Na Comex, divisão de metais da New York Mercantile Exchange (Nymex), o cobre encerrou a sessão em queda de 1,05%, a US$ 4,2225 a libra-peso, um recuo de 0,68% na semana. Por volta das 15h20 (de Brasília), na London Metal Exchange (LME), o cobre para três meses baixava 1,07%, a US$ 9.264,00, uma diminuição semanal de 0,78%.
Analistas da Capital Economics observam que as incertezas sobre se a reabertura da China irá de fato impulsionar a demanda promoveram cautela na negociação das commodities em geral, após escalada rápida dos preços no início de janeiro. Segundo a consultoria, os Estados Unidos caminhando para uma recessão e o impulso de reabertura da China apenas no começo formam um quadro divergente e confuso para o futuro dos preços.

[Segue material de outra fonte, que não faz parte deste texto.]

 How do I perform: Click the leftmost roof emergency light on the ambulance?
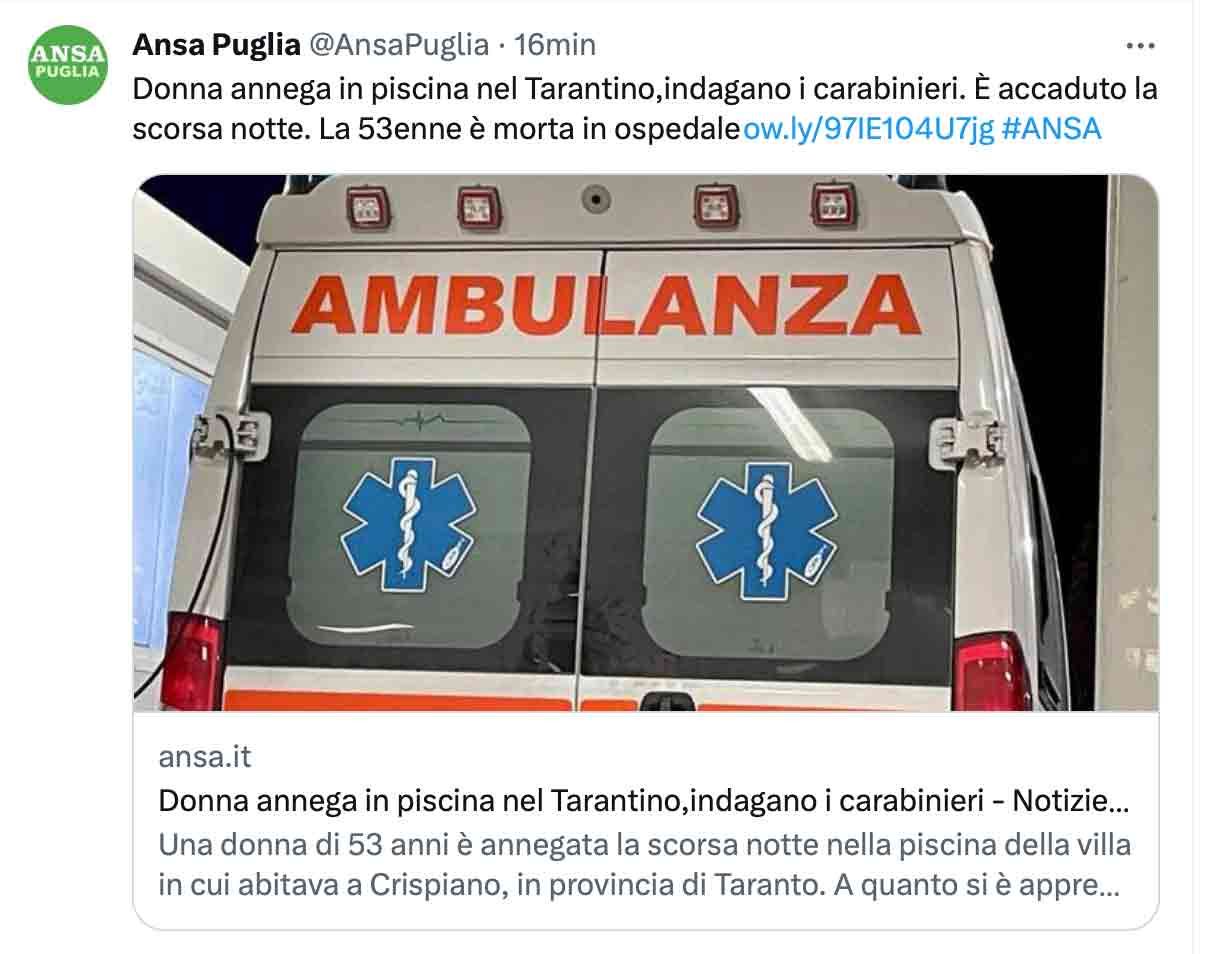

“Em última análise, acreditamos que os recentes ralis em muitas commodities podem oscilar nos próximos meses, antes de encontrar uma base mais estável quando a economia dos EUA escolher”, avalia a Capital.
Analistas da Oxford Economics afirmam estarem “céticos de que a China salvará o mundo da recessão”. De acordo com relatório divulgado hoje, o provável aumento da demanda pode não justificar as mudanças nos preços de metais e outras commodities. “Se os metais ultrapassaram a resposta de ‘preço justo’ à reabertura chinesa, novas quedas nos preços das commodities não podem ser descartadas nos próximos meses”, aponta a Oxford.
Nos EUA, dados de gastos com consumo e renda pessoal divulgados hoje sinalizaram para uma recessão “leve” nos Estados Unidos em breve, na visão da Oxford Economics.
Entre outros metais negociados na LME, no começo da tarde, a tonelada do alumínio baixava 0,47%, a US$ 2.628,00; a do chumbo perdia 0,68%, a US$ 2178,00; a do níquel cedia 2,09%, a US$ 28.875,00; a do estanho recuava 5,21%, a US$ 30.850,00; e a do zinco operava em baixa, a US$ 3.444,00.